● ACTIVITY:
In the listing below, start your output at the line with "Task: Zoom in shared content with plus" and end it after the line with "Task: Expand the Period section", copying every line exactly.

━━━━

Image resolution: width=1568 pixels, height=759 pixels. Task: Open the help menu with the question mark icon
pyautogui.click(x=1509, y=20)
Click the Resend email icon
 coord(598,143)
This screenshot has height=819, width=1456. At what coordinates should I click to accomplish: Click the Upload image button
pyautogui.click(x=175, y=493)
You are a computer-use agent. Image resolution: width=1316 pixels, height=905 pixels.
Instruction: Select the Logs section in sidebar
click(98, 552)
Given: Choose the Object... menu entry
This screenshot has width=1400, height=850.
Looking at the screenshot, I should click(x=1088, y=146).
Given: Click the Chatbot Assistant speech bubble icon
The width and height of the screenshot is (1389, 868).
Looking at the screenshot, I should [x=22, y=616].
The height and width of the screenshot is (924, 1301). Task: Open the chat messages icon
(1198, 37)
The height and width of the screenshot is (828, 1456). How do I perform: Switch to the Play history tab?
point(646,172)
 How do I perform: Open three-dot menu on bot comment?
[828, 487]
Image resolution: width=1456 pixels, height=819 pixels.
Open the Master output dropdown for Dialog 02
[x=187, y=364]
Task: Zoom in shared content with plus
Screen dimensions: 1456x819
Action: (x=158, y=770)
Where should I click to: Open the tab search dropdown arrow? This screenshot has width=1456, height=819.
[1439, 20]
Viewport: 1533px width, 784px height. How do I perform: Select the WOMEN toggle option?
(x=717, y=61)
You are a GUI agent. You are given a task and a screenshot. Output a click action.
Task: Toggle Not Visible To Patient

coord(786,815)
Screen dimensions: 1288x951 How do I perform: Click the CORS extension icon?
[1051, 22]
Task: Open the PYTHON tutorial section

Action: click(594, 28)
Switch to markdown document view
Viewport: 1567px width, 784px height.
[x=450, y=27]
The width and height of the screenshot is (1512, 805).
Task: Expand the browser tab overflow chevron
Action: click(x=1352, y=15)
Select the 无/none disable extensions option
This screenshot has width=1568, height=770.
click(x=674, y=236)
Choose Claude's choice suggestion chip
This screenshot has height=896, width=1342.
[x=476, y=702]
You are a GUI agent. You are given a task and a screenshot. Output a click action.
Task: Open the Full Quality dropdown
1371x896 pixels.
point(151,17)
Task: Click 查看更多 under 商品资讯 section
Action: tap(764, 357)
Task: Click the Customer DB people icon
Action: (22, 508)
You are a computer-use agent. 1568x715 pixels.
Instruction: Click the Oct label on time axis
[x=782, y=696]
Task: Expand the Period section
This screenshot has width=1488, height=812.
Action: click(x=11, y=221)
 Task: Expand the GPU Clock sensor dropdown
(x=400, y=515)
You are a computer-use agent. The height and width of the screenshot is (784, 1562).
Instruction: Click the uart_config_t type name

━━━━

● YOUR SOLUTION:
Task: Zoom in shared content with plus
Screen dimensions: 1456x819
Action: (x=158, y=770)
Where should I click to: Open the tab search dropdown arrow? This screenshot has width=1456, height=819.
[1439, 20]
Viewport: 1533px width, 784px height. How do I perform: Select the WOMEN toggle option?
(x=717, y=61)
You are a GUI agent. You are given a task and a screenshot. Output a click action.
Task: Toggle Not Visible To Patient

coord(786,815)
Screen dimensions: 1288x951 How do I perform: Click the CORS extension icon?
[1051, 22]
Task: Open the PYTHON tutorial section

Action: click(594, 28)
Switch to markdown document view
Viewport: 1567px width, 784px height.
[x=450, y=27]
The width and height of the screenshot is (1512, 805).
Task: Expand the browser tab overflow chevron
Action: click(x=1352, y=15)
Select the 无/none disable extensions option
This screenshot has width=1568, height=770.
click(x=674, y=236)
Choose Claude's choice suggestion chip
This screenshot has height=896, width=1342.
[x=476, y=702]
You are a GUI agent. You are given a task and a screenshot. Output a click action.
Task: Open the Full Quality dropdown
1371x896 pixels.
point(151,17)
Task: Click 查看更多 under 商品资讯 section
Action: tap(764, 357)
Task: Click the Customer DB people icon
Action: (22, 508)
You are a computer-use agent. 1568x715 pixels.
Instruction: Click the Oct label on time axis
[x=782, y=696]
Task: Expand the Period section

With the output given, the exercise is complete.